| ESTRATTO DEL DOCUMENTO |
● ● ● ● ● ● ●
Dante e Benigni, quale divulgazione?

 

La Rete è il polso delle patologie della nostra epoca.

In Internet c’è la risposta a qualunque interrogativo per chi cerchi di dare una spiegazione alle aberrazioni di cui il nostro sistema è artefice e vittima; per chi voglia sapere in che modo l’opinione pubblica venga condizionata, guidata dai timoni che impongono le mete, orientano le rotte, dettano i criteri del valore, ingiungono le “scelte”, stabiliscono i prodotti dello smercio e i tempi delle fiere, in un’ottica che non mira ad altro che al profitto, sempre e comunque, nel disprezzo di ogni principio etico e senza alcun rispetto per l’uomo.

Capita così che un segretario d’azienda (con tutto il rispetto per chi esercita questa professione in maniera competente) possa permettersi di improvvisarsi esegeta della Commedia, possa far credere alla gente di essere un luminare, diffondere la convinzione che Dante è “popolare”, che ha scritto in volgare per dare in pasto a tutti il suo capolavoro, possa spacciare per danteschi pensieri che il Sommo Poeta non ha mai scritti, possa travisare, manipolare, forzare allo show e all’avido interesse un’arte sublime, offendendola.

E la folla ripete la scelta di Barabba, e difende il proprio idolo ripetendo sempre le stesse, poche, infondate giustificazioni: Benigni è un gigante della cultura, Benigni ha avvicinato Dante alla gente comune, Benigni ha portato la Commedia nelle piazze e soprattutto in tv, redimendo il “trash”…
La spazzatura, purtroppo, ha vesti varie: forse la peggiore è quella che si traveste.

I danni? Eccone uno degli innumerevoli:
Benigni è un uomo di grande cultura, questo è un fatto incontrovertibile. Un uomo che conosce a memoria la divina commedia, cosa che tantissimi docenti universitari del campo dantesco non conoscono. Poi chiaro che non si può pretendere una spiegazione della costituzione come da un insegnante di diritto (che magari poi di Dante sa poco e niente, chiaro che nel proprio campo si è bravi e preparatissimi, essere uomo di cultura è chiaramente un’altra cosa). Ma è fuori ogni ragionevole dubbio che Benigni perché lo ha dimostrato più e più volte è un uomo di grande cultura in quasi tutti i campi dello scibile, che chiaramente non vuol dire sapere tutto su ogni singolo aspetto del sapere. Anche Umberto Eco è un uomo di cultura perché sa tanto di arte, letteratura, linguaggio, televisione. Non è che dico che cultura non ne ha perché sa poco di scienze e fisica. Di Leonardo Da Vinci uno solo ne è nato” (commento di vale9001).
● ● ● ● ● ● ●
| COSA FARE |
[A] Rispondi a queste domande sul testo su Dante e Benigni:
(i) Secondo il testo, di che cosa è il polso la Rete?
(ii) Quale scelta ripete la folla?
(iii) Nel commento riportato, di quali ambiti si dice che Umberto Eco sa tanto?
[B] Per favore, sostituisci "screenshot" con "image" nelle righe dei dati di lavoro, dalla riga che contiene "The height and width of the screenshot is (732, 1568)." fino alla riga che contiene "tap(426, 78)", entrambe incluse. Riporta soltanto queste righe e lascia invariato tutto il resto.
● ● ● ● ● ● ●
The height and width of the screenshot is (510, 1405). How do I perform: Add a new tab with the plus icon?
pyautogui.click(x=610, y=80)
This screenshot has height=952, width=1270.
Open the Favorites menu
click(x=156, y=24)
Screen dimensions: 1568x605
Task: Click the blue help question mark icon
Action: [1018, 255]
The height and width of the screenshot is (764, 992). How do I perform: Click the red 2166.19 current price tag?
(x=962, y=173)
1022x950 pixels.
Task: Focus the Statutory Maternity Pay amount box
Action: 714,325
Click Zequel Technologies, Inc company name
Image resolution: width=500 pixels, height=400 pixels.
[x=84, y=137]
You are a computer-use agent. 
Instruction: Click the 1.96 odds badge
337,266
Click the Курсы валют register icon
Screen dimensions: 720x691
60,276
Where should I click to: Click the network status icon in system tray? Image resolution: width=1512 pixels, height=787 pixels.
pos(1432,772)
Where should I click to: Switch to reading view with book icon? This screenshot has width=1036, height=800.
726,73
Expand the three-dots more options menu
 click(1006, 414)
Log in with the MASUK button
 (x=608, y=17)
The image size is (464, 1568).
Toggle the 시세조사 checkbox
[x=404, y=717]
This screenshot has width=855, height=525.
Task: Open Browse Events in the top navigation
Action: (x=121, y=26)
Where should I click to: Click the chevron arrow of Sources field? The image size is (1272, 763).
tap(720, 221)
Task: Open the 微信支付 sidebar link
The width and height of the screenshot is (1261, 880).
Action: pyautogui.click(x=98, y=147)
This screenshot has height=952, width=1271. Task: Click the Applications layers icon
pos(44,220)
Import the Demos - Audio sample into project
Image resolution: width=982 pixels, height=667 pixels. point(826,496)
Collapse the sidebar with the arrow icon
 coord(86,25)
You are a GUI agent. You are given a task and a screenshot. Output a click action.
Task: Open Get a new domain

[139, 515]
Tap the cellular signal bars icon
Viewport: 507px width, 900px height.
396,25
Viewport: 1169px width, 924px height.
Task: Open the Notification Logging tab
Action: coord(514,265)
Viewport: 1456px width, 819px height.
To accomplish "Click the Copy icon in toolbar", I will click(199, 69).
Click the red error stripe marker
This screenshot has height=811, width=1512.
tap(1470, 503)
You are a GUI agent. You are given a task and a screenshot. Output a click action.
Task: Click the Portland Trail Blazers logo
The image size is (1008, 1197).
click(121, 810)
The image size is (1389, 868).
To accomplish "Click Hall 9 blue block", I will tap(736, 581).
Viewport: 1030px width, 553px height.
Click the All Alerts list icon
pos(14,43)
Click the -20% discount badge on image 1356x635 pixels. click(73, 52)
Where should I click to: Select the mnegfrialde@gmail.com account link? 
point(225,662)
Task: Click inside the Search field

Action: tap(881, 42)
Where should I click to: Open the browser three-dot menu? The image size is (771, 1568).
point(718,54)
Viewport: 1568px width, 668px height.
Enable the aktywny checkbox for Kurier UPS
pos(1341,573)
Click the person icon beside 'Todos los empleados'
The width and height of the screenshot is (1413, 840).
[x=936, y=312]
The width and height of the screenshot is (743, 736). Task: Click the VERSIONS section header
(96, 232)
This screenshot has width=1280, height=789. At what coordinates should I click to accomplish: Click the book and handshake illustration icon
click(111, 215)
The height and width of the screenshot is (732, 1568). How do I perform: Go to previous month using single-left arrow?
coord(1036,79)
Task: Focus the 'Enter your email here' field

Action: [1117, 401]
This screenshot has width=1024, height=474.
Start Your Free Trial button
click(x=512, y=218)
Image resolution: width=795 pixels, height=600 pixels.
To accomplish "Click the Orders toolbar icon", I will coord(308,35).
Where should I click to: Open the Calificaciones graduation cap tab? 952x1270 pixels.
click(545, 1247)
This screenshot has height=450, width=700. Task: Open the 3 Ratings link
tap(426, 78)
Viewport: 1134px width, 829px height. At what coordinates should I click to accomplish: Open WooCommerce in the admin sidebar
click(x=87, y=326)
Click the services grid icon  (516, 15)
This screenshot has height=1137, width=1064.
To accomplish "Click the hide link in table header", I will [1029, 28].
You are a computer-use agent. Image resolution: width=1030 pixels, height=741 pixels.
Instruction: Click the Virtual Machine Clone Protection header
● ● ● ● ● ● ●
| ELENCO RISPOSTE |
[A]
(i) Delle patologie della nostra epoca.
(ii) La scelta di Barabba.
(iii) Di arte, letteratura, linguaggio e televisione.

[B]
The height and width of the image is (732, 1568). How do I perform: Go to previous month using single-left arrow?
coord(1036,79)
Task: Focus the 'Enter your email here' field

Action: [1117, 401]
This image has width=1024, height=474.
Start Your Free Trial button
click(x=512, y=218)
Image resolution: width=795 pixels, height=600 pixels.
To accomplish "Click the Orders toolbar icon", I will coord(308,35).
Where should I click to: Open the Calificaciones graduation cap tab? 952x1270 pixels.
click(545, 1247)
This image has height=450, width=700. Task: Open the 3 Ratings link
tap(426, 78)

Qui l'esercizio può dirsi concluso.